Since the Clean Air Act Amendments of 1990 (CAAA), atmospheric
concentration of local pollutants has fallen drastically. A
natural question is whether further reductions will yield
additional health benefits. Investigators in this project further
this research by addressing two related research questions: (1)
what is the impact of automobile driving (and especially
congestion) on ambient air pollution levels, and (2) what is the
impact of modern air pollution levels on infant health? These
questions directly impact children living in congested,
impoverished neighborhoods.
While parents are judged constantly, by fellow parents and by
wider society, the consequences of judging parents may extend
beyond community reputation and social status: one of the
harshest potential consequences of parental judgement is the
state’s termination of parental rights. In these cases,
impoverished parents who live in rural places suffer harsher
judgements as they do not have ready access to state supported
parenting programs. This project calls attention to the plight of
poor rural families in gaining access to state funded programs
that would improve their parenting outcomes.

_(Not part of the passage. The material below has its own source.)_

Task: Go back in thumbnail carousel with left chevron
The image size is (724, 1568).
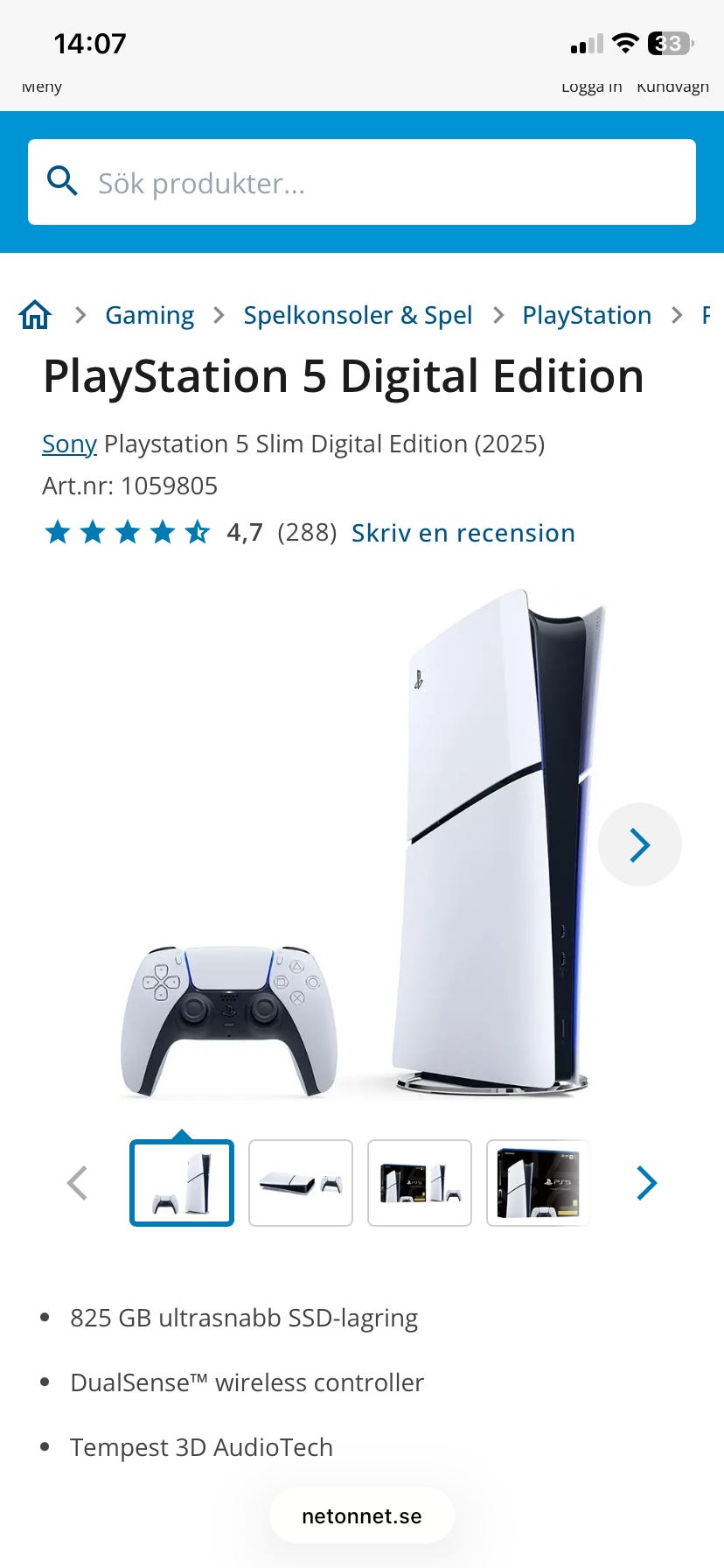Action: [78, 1183]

While literature suggests that early patterns of aggressive
behavior in both girls and boys are predictive of a variety
of health risks in adulthood, a longitudinal
examination of the predictive links between
childhood aggression, negative physical health
outcomes in adulthood and overall use of health care
has not been done. This study investigates the use of
health care and a variety of physical health
outcomes in adulthood in order to extend the current body
of knowledge regarding the long-term negative sequelae
of childhood aggression.
Is there a positive health impact to families receiving the
Earned Income Tax Credit, a central piece in the U.S. safety net
for families with children? Researchers conclude that the
sizeable increase in income for eligible families significantly
improved birth outcomes for both whites and African Americans,
with larger impacts for births to African American mothers.